Formate wie bewegte GIFs, Memes und popkulturelle Referenzen sind in Gaming-Communitys bereits etabliert und deshalb besonders anknüpfungsfähig. Fehlt eine entsprechende Moderation der Plattformen oder schaut diese bei rechtsextremen Inhalten weg, werden sie zu einem Hintergrundrauschen, das in den Communitys zunehmend als normale Kulisse akzeptiert wird. Selbst wenn man den Äußerungen nicht zustimmt, trägt die wiederholte Exposition zu einer Gewöhnung bei. Die hohe Frequenz und Wiederholung, die für Meme-Postings typisch sind, führen außerdem dazu, dass Aussagen nicht individuell bewertet werden können. Unsere kognitiven Kapazitäten sind begrenzt, sodass wir die Flut von Inhalten nur oberflächlich verarbeiten können. Diese psychischen Mechanismen können den Weg für eine schrittweise Radikalisierung ebnen. Die Linie des Akzeptierten verschiebt sich – vormals als extrem empfundene Thesen erscheinen dann zunehmend moderat.

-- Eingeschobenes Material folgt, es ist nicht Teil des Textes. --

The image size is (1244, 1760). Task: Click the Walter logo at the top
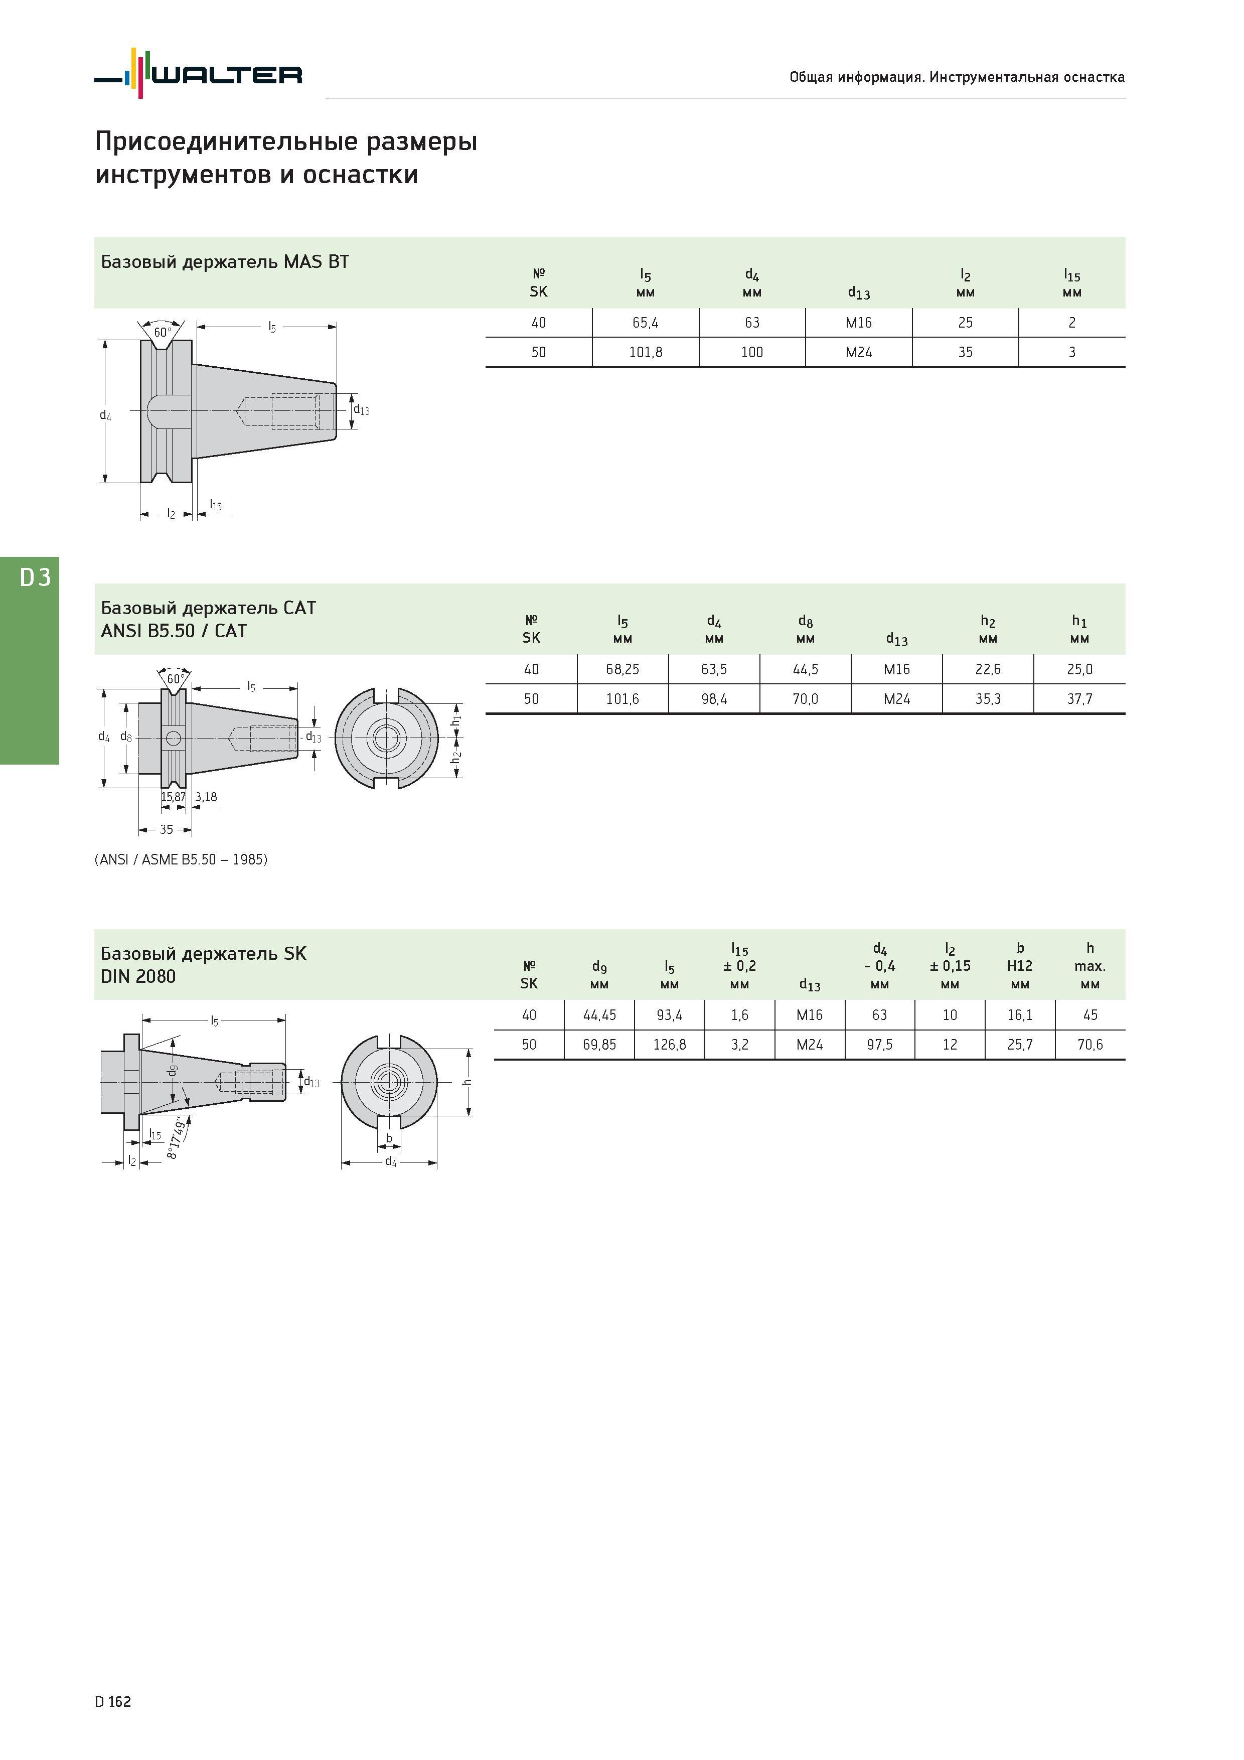[199, 74]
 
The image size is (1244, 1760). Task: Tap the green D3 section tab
[29, 660]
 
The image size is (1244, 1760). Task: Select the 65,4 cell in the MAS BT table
[646, 323]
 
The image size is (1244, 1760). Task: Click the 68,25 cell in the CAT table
[623, 669]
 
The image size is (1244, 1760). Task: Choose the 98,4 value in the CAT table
[714, 699]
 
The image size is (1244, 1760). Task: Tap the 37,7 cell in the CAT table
[1079, 699]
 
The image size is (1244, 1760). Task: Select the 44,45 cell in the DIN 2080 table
[599, 1015]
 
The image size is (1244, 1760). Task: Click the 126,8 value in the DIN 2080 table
[669, 1045]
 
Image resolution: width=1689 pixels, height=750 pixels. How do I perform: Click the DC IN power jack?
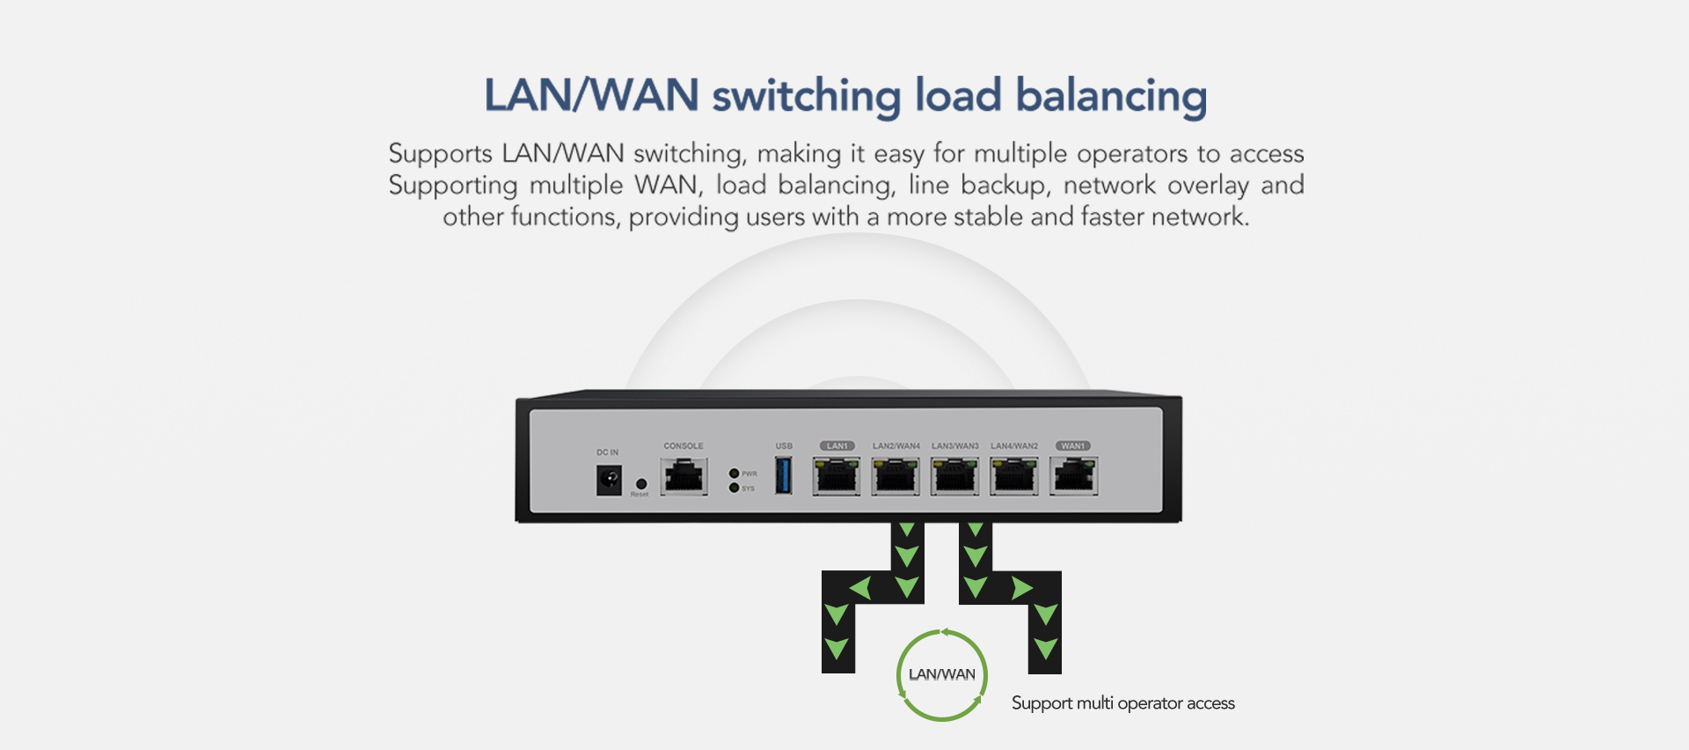[609, 480]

Dass diskriminierende Inhalte zunehmend normalisiert werden, geht auch aus der Befragung von „Behind the Screens“ hervor. „Eigentlich ist es traurig, dass ich mich bei Spielen wie ‚League of Legends‘ daran gewöhnt habe, dass sich meine Mitspieler wie absolute Arschlöcher verhalten, die Beleidigungen um sich werfen“, berichtet eine Teilnehmerin. Ein anderer resümiert:

„Auch ansonsten nutzen Teammates und Gegner gern beleidigende Sprüche, die rassistisch,
homofeindlich und sexistisch sind. Leider ist diese Seite im Gaming fest verankert.“

Schädlichen Verhaltensweisen begegnen

Den Community-Plattformen für digitale Spiele kommt ein erheblicher Teil der Verantwortung zu. Große Plattformen wie Steam müssen personell und strukturell in Moderation investieren, die sich gegen Diskriminierung und Gruppenbezogene Menschenfeindlichkeit einsetzt und entsprechende Inhalte nicht unkommentiert stehen lässt. Auch die Teilnehmenden der ADL-Studie sehen vor allem die Games-Unternehmen in der Pflicht, Spiele sicherer und inklusiver zu machen. So gibt die ADL einige Empfehlungen dafür, wie man schädlichen Verhaltensweisen begegnen kann.

Die Organisation empfiehlt beispielsweise, Tools für die Moderation zu entwickeln und zu verbessern, insbesondere für Voice-Chats, die bislang völlig unbeschränkt sind. Ein weiterer Schritt könnte sein, Community-Richtlinien zu stärken und konsequenter durchzusetzen. Dabei ist es wichtig, genau zu benennen, welche Gruppen (z.B. Frauen, Mitglieder der LGBTQI+-Community und weitere) besonders geschützt werden, sogenannte „protected categories“. So setzt man für die betroffenen Personengruppen ein eindeutiges Signal, dass sie in der Community willkommen sind – das ist leider keine Selbstverständlichkeit. Je transparenter die Regeln formuliert sind und je konkreter bei Verstößen darauf verwiesen wird, desto geringer ist auch die Rückfallrate nach einem Verstoß. Das zeigt eine Studie von Riot zu ihrem Spiel „League of Legends“ (vgl. Nature.de).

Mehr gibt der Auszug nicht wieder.